--- begin Extract ---

Simon Riggs <simon@2ndquadrant.com> writes:

On Thu, 2008-06-26 at 12:50 -0400, Tom Lane wrote:

I think you need to move up a level, and perhaps refactor some of the
existing code to make it easier to inject made-up stats.

I've looked at ways of refactoring this, but the hooks provided here
complement the existing functionality fairly well.

The hooks proposed here are completely useless --- it's impossible
to return anything except actual catalog data, because whatever is
returned is going to be subjected to ReleaseSysCache() later on.
I'd think you at least need to be able to turn that into a no-op,
or perhaps a pfree() call. Also it's clear that some calls of
examine_variable would still return regular syscache entries, so
the cleanup behavior has to be determinable on a per-call basis.

I also still think that you need to reconsider the level at which
the hook gets control. It's impossible given these hook definitions
to create "fake" data for an appendrel or sub-SELECT, which seems to
me to be an important requirement, at least till such time as the
core planner handles those cases better.

--- end Extract ---
--- begin Provided records ---

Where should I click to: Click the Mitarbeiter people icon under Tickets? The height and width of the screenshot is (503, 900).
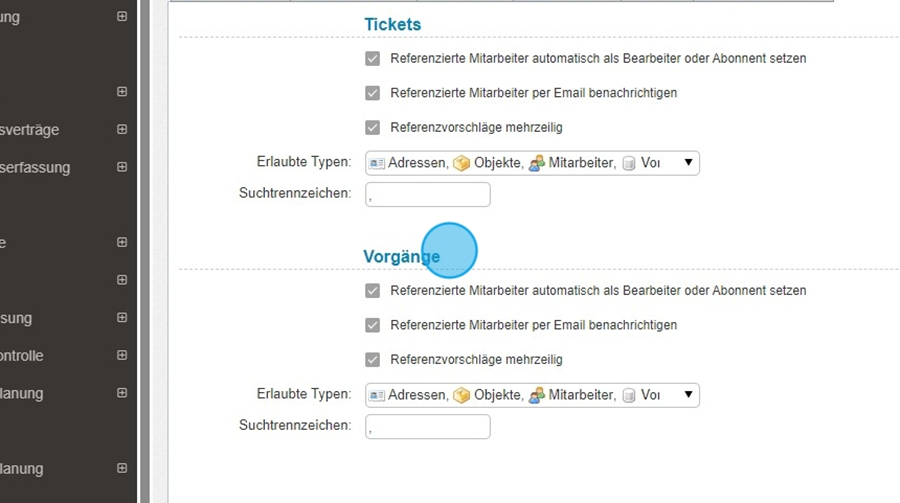click(x=537, y=163)
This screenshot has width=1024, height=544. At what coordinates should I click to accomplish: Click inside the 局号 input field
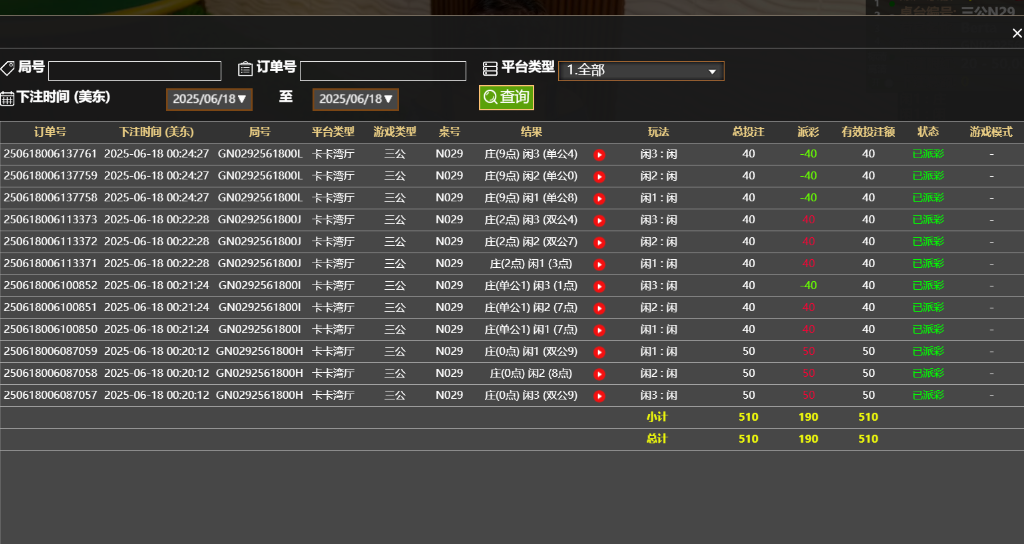pyautogui.click(x=134, y=71)
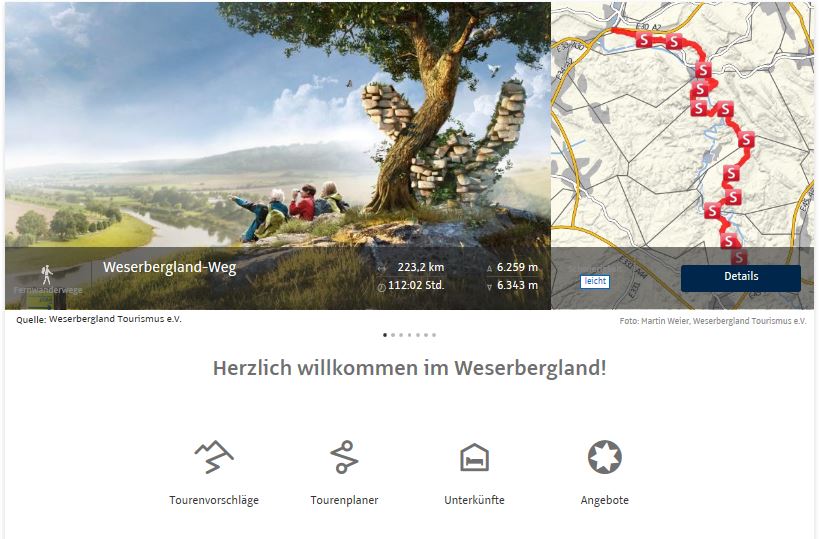The image size is (819, 539).
Task: Click the Fernwanderwege hiker icon
Action: point(48,274)
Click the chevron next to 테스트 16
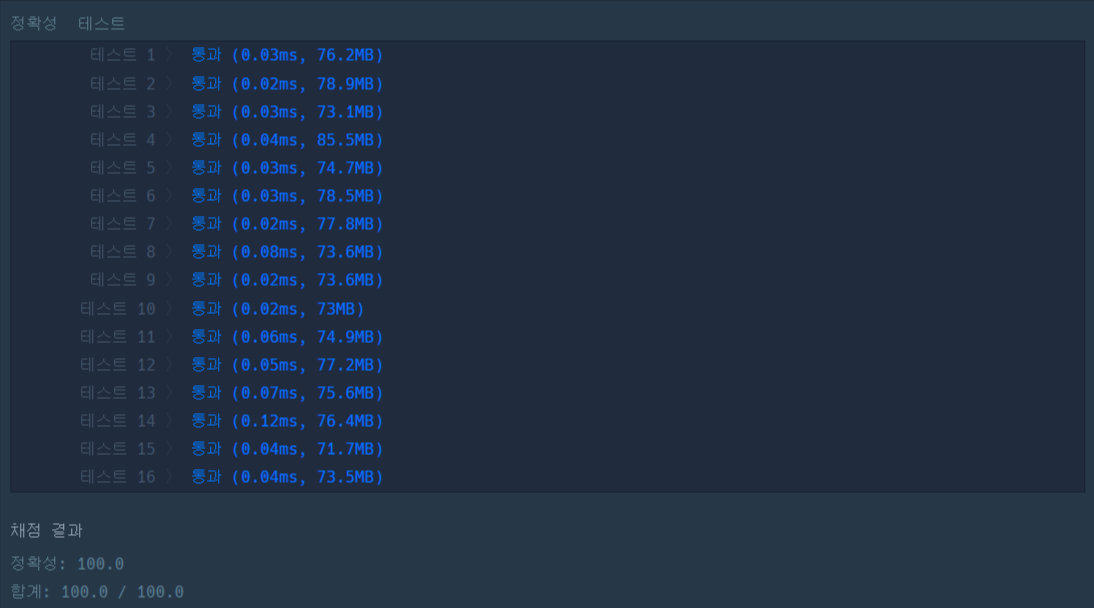 click(x=170, y=477)
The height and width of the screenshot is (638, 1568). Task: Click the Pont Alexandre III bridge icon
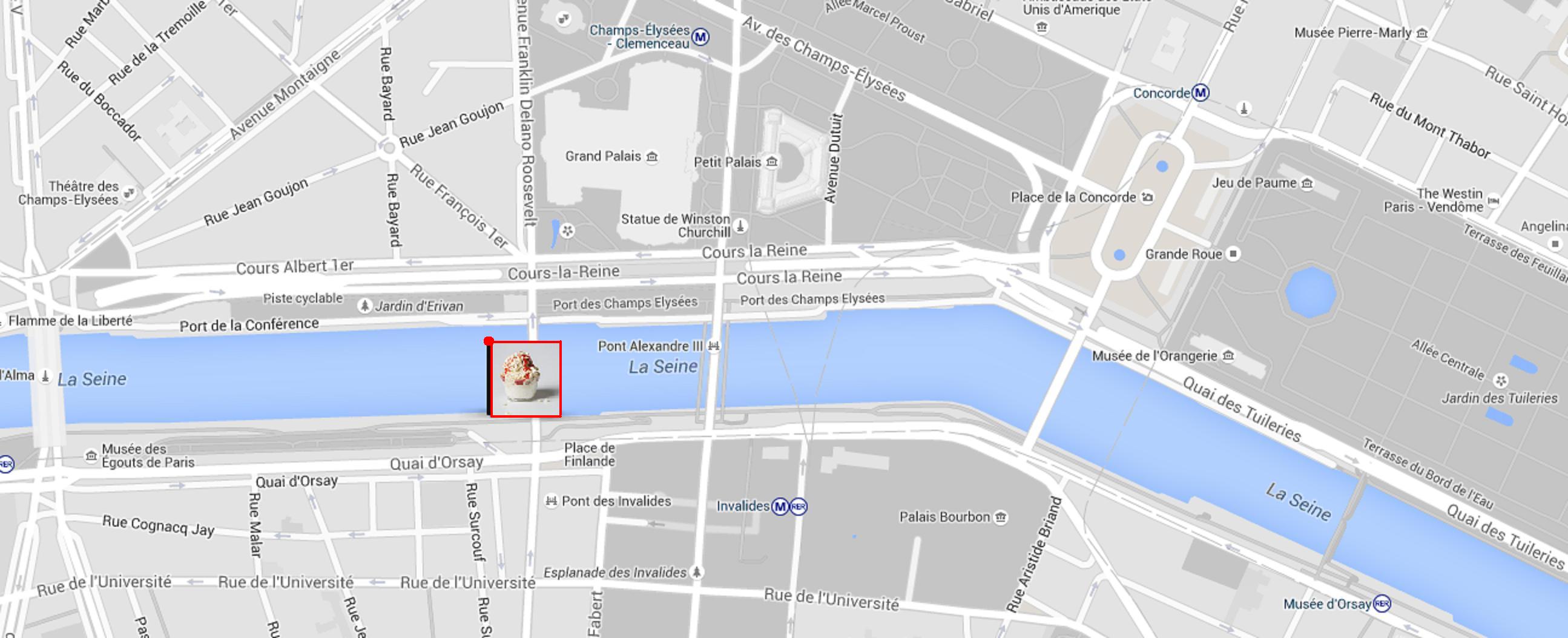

--- end Provided records ---

» **To do**:
• 1. Repeat the part of the planner-hook discussion starting with "Simon Riggs <simon@2ndquadrant.com>" and going on through "inject made-up stats.".
• 2. Pick up the planner-hook discussion after its final sentence and carry it forward.

» **Task results**:
• 1.
Simon Riggs <simon@2ndquadrant.com> writes:

On Thu, 2008-06-26 at 12:50 -0400, Tom Lane wrote:

I think you need to move up a level, and perhaps refactor some of the
existing code to make it easier to inject made-up stats.

• 2.
My feeling is that the hooks ought to be at more or less the same
semantic level as examine_variable and ReleaseVariableStats, and that
rather than making special-case hooks for the other couple of direct
accesses to STATRELATT, the right thing is to make sure that the
examine_variable hook will work for them too.

I do now concur that having the hook return a pg_statistic tuple
is appropriate --- after looking at the code that uses this stuff,
decoupling that representation would be more work than it's worth.

I think it might be a good idea to prepare an actual working example
of a plug-in that does something with the hook in order to verify
that you've got a useful definition.

regards, tom lane

#9Simon Riggs
simon@2ndquadrant.com
In reply to: Tom Lane (#8)
Re: [HACKERS] get_relation_stats_hook()

On Thu, 2008-07-10 at 14:59 -0400, Tom Lane wrote:

I think it might be a good idea to prepare an actual working example
of a plug-in that does something with the hook in order to verify
that you've got a useful definition.

Thanks, will do. I was waiting for the API, but I see a concrete example
will help us test whether we got the API in the right place.

--
Simon Riggs www.2ndQuadrant.com
PostgreSQL Training, Services and Support

#10Simon Riggs
simon@2ndquadrant.com
In reply to: Tom Lane (#8)
1 attachment(s)
Re: [HACKERS] get_relation_stats_hook()

On Thu, 2008-07-10 at 14:59 -0400, Tom Lane wrote:

Simon Riggs <simon@2ndquadrant.com> writes:

On Thu, 2008-06-26 at 12:50 -0400, Tom Lane wrote:

I think you need to move up a level, and perhaps refactor some of the
existing code to make it easier to inject made-up stats.

I've looked at ways of refactoring this, but the hooks provided here
complement the existing functionality fairly well.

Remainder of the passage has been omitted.